TASK INPUT –
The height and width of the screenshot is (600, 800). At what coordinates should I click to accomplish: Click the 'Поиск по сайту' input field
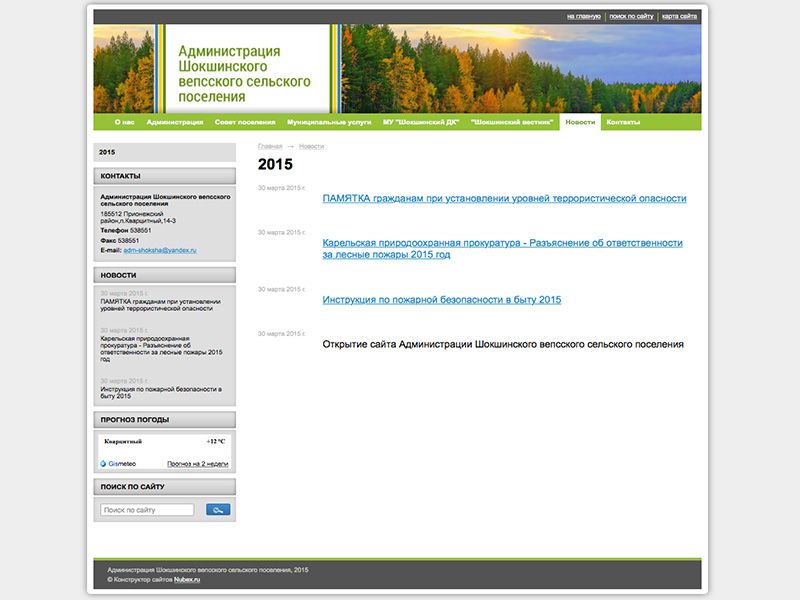point(147,510)
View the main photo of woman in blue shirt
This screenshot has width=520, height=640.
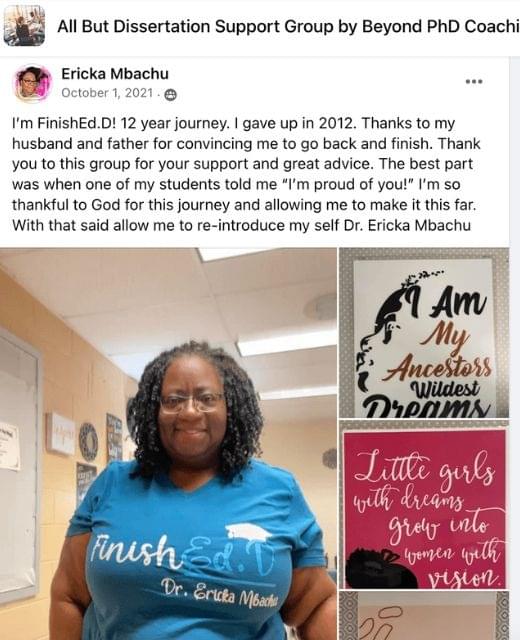point(168,444)
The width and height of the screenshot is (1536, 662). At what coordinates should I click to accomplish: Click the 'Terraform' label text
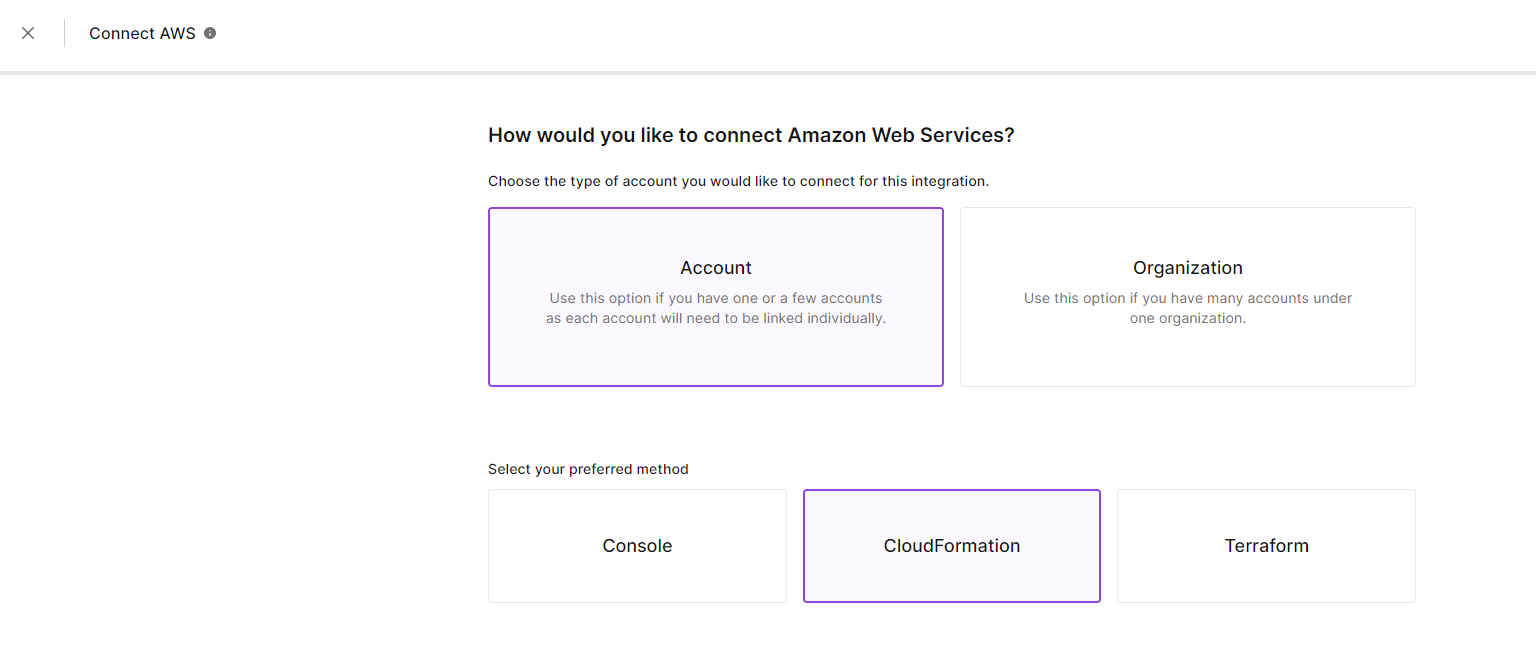click(1266, 546)
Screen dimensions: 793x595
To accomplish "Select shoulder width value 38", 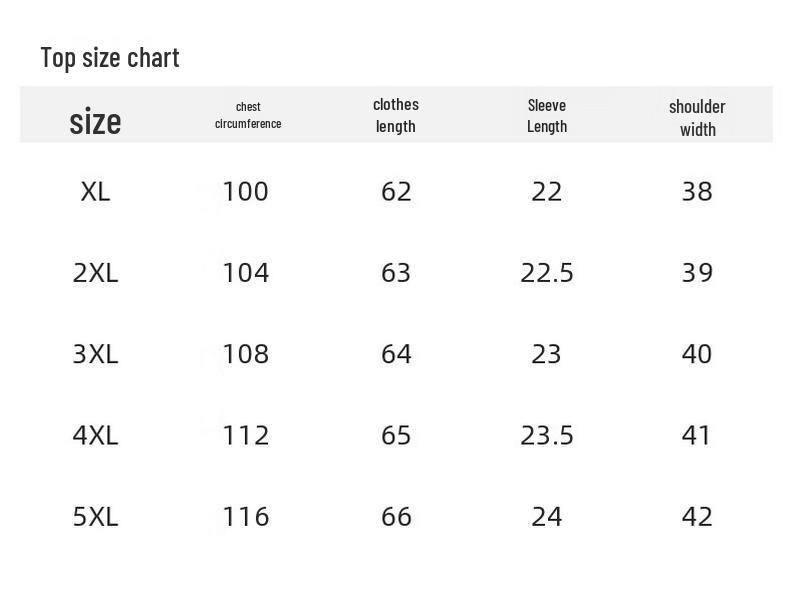I will [697, 191].

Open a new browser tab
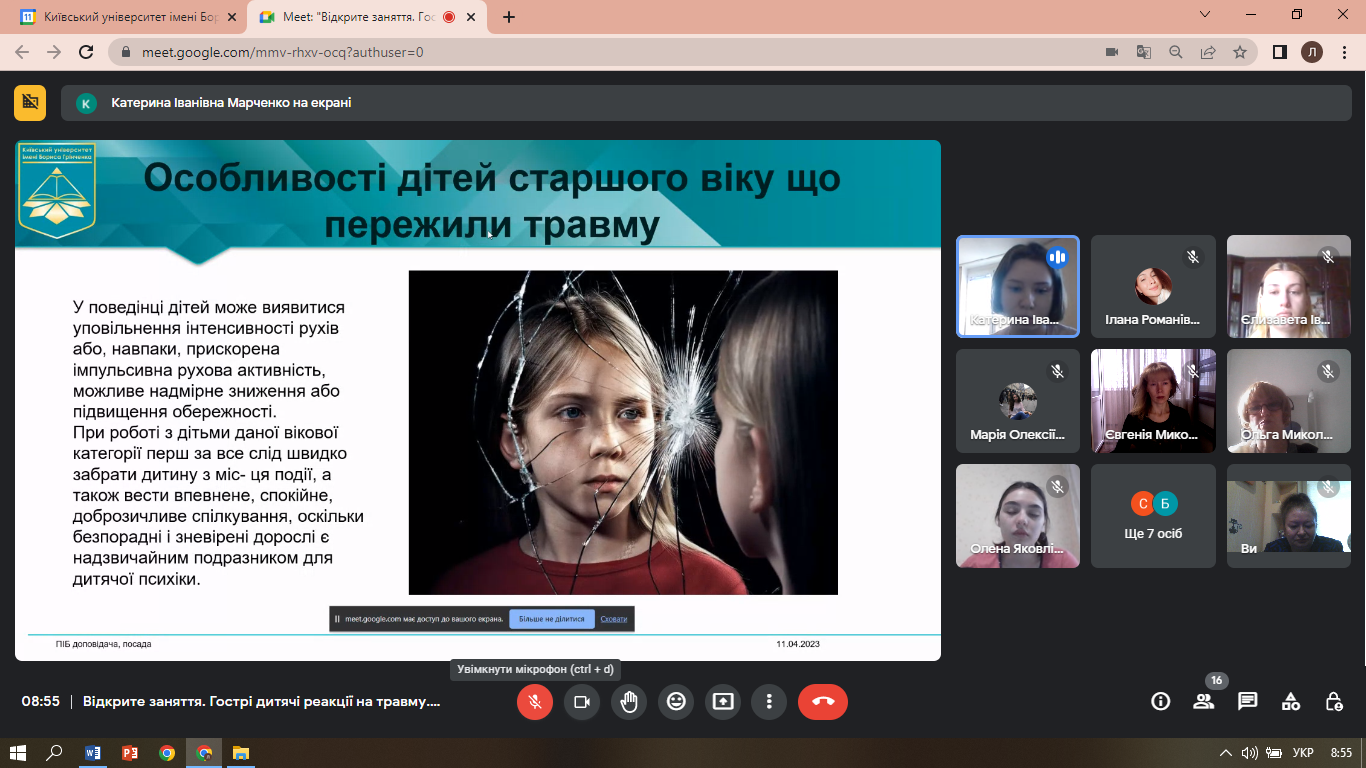click(509, 17)
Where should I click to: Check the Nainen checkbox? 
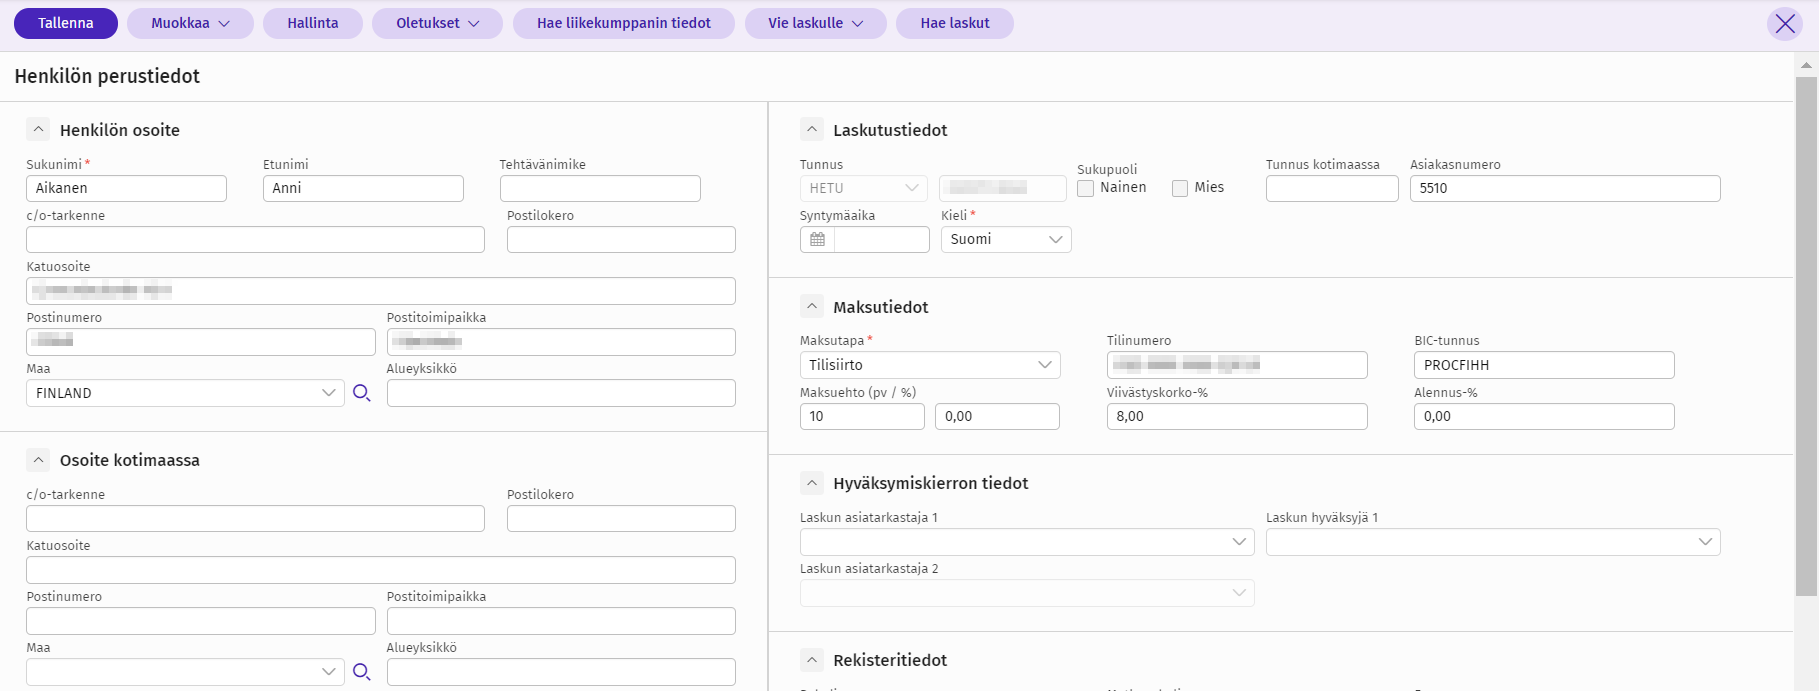[x=1086, y=188]
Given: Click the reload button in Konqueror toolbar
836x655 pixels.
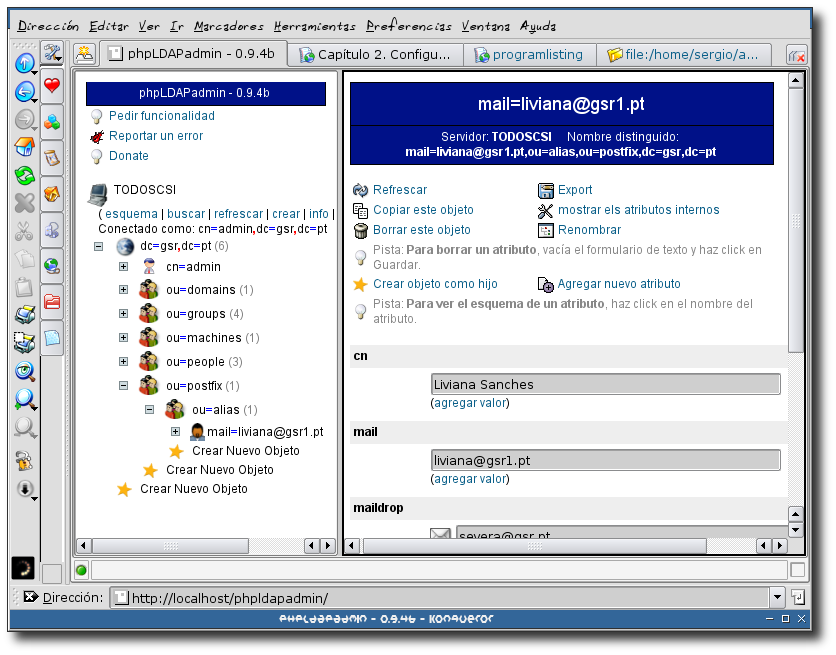Looking at the screenshot, I should click(24, 175).
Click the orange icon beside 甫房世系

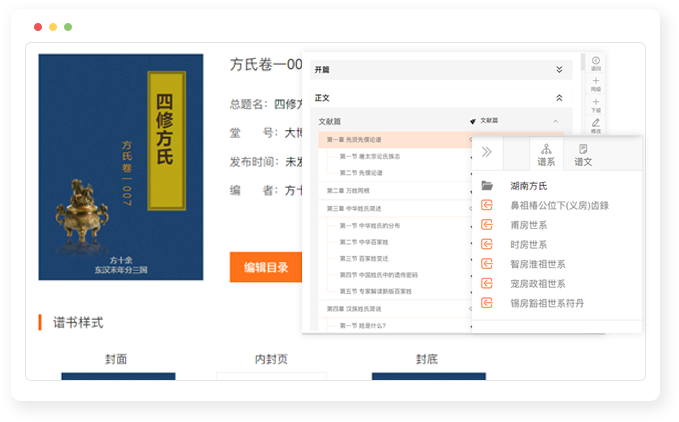[x=487, y=225]
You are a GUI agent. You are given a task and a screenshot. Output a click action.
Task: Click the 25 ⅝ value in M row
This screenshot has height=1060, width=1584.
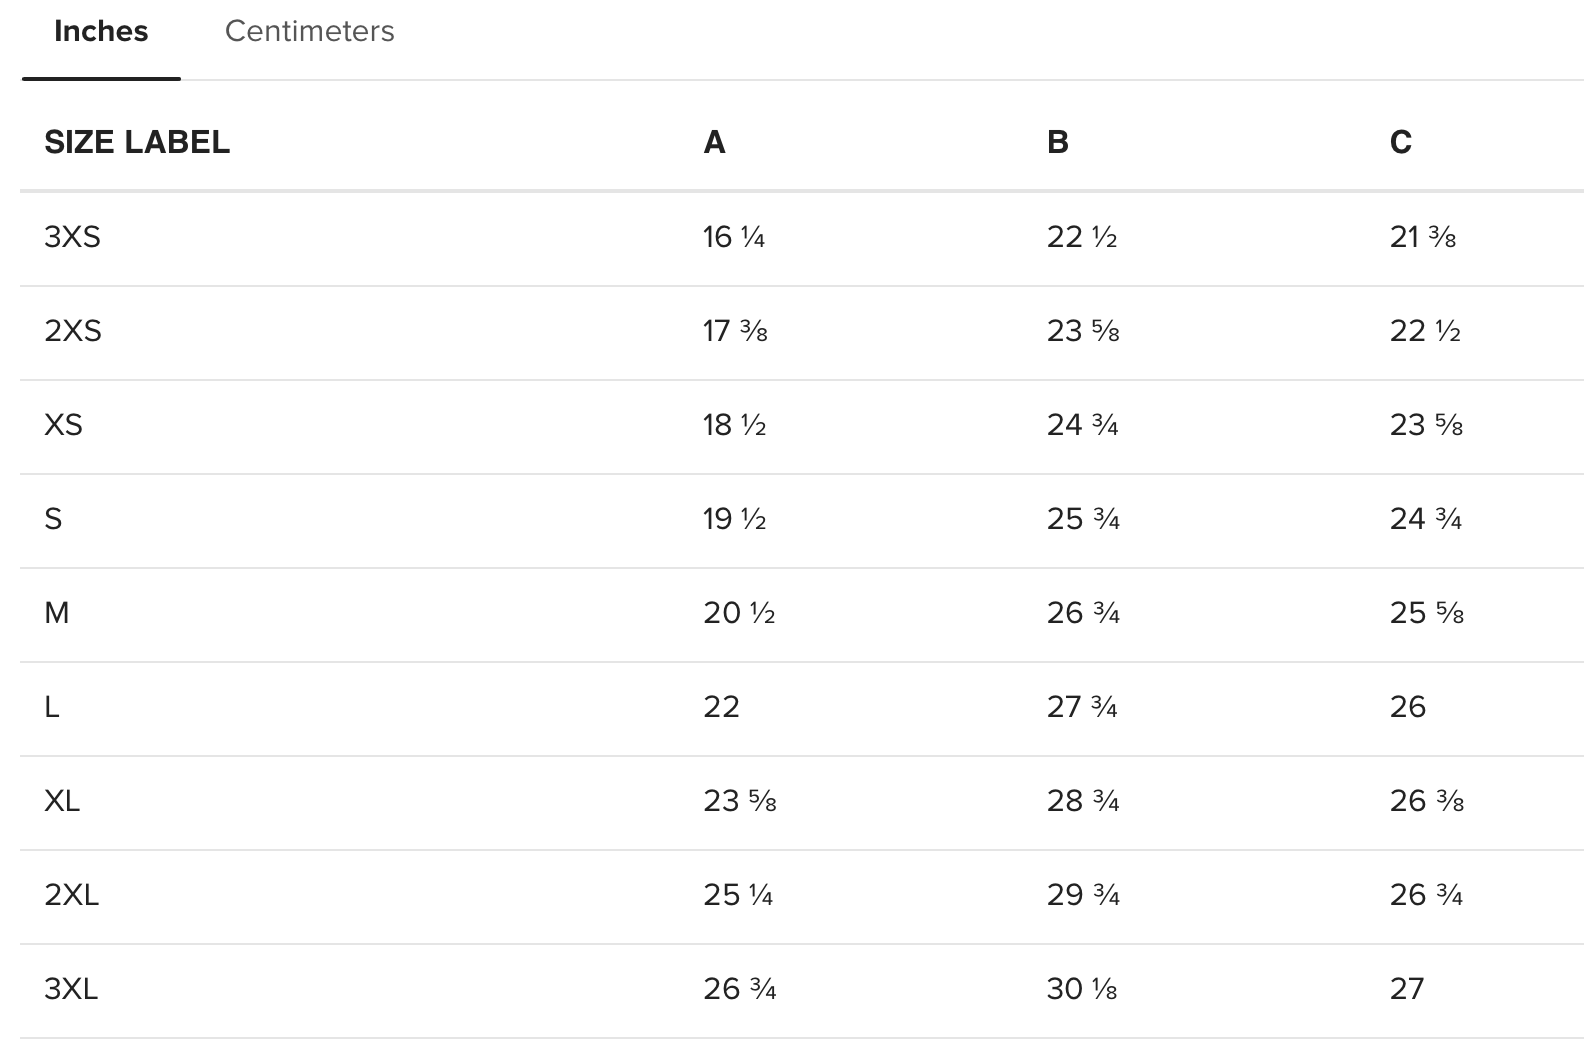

WHAT THE TASK REQUIRES – The lines from the one containing "Task: Click the 25 ⅝ value in M row" through the last line above are to be repeated exactly, and only those. Any pictures must be left out.

OUTPUT –
Task: Click the 25 ⅝ value in M row
This screenshot has height=1060, width=1584.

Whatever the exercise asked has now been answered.